С этого литературного знакомства я и начну здесь мои воспоминания о писательском мире Петербурга в 60-х годах до моего редакторства и во время его, то есть до 1865 года.

П.И. шел именно тогда, что называется, "полным ходом". Затеянный им еженедельник пошел также с небывалым успехом; подписка в начале года поднялась, кажется, до шести тысяч, что по тем временам была цифра необычайная.

Я явился к нему, предупрежденный, как сейчас сказал, о его желании иметь меня в числе своих сотрудников. Жил он и принимал как редактор в одном из переулков Стремянной, чуть ли не в том же доме, где и Дружинин, к которому я являлся еще студентом. Помню, что квартира П. И. была в верхнем этаже.

Встретил он меня особенно любезно и повторил то, что я уже слышал от моей тетки – барыни, получившей тогда как раз очень большое наследство и переехавшей из Тамбова, где ее муж служил.

Кто знаком с теперешней наружностью моего собрата – с его обликом "Нестора" петербургского писательского мира, – вряд ли мог бы составить себе понятие о тогдашнем его внешнем виде.

Он был резкий брюнет, с бородкой, уже с редеющей шевелюрой на лбу и более закругленными чертами лица, но с тем же тоном и манерами. Дома он носил длинный рабочий сюртук – род шлафрока, принимал в первой, довольно просторной комнате, служившей редакторским кабинетом.
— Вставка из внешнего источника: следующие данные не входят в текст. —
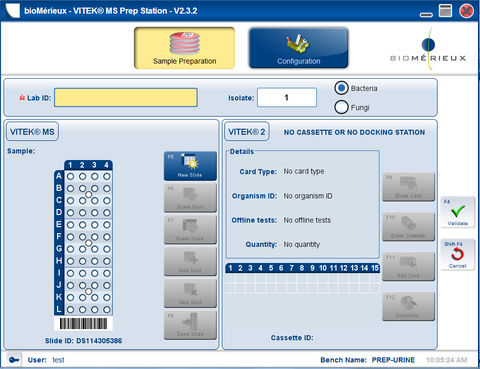Click the Isolate number field
Screen dimensions: 480x369
coord(287,97)
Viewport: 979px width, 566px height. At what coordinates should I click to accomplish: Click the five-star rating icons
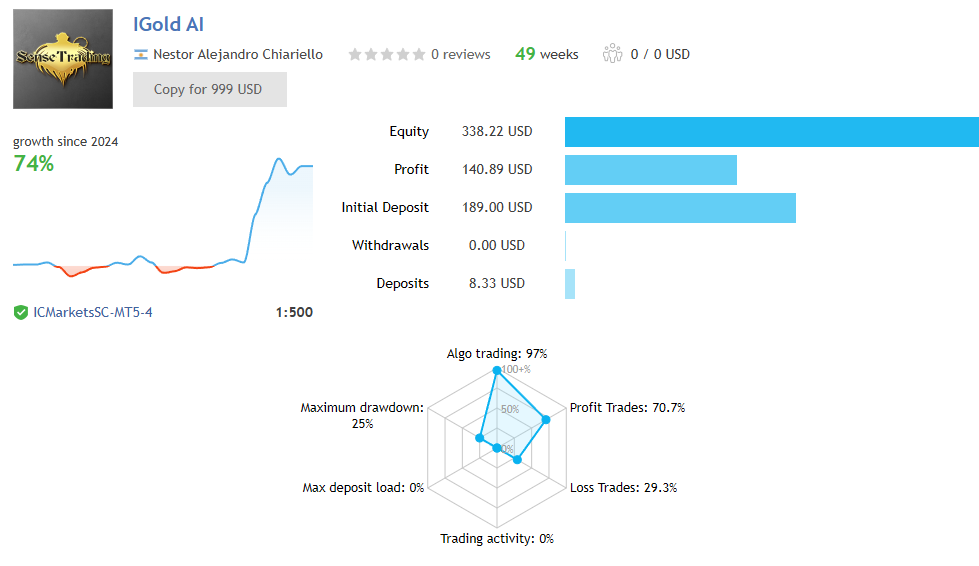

В "Веке" появился разбор моего "Ребенка", написанный самим редактором, – очень для меня лестный. Оценка эта исходила от такого серьезного любителя и знатока сценического дела. Он раньше, в Петербурге же, играл Хлестакова в том знаменитом спектакле, когда был поставлен "Ревизор" в пользу "Фонда" и где Писемский (также хороший актер) исполнял городничего, а все литературные "имена" выступали в немых лицах купцов, в том числе и Тургенев.

Вейнберга я в эту зиму 1860–1861 года (или в следующую) видел актером всего один раз, в пьесе "Слово и дело" на любительском спектакле, в какой-то частной театральной зале.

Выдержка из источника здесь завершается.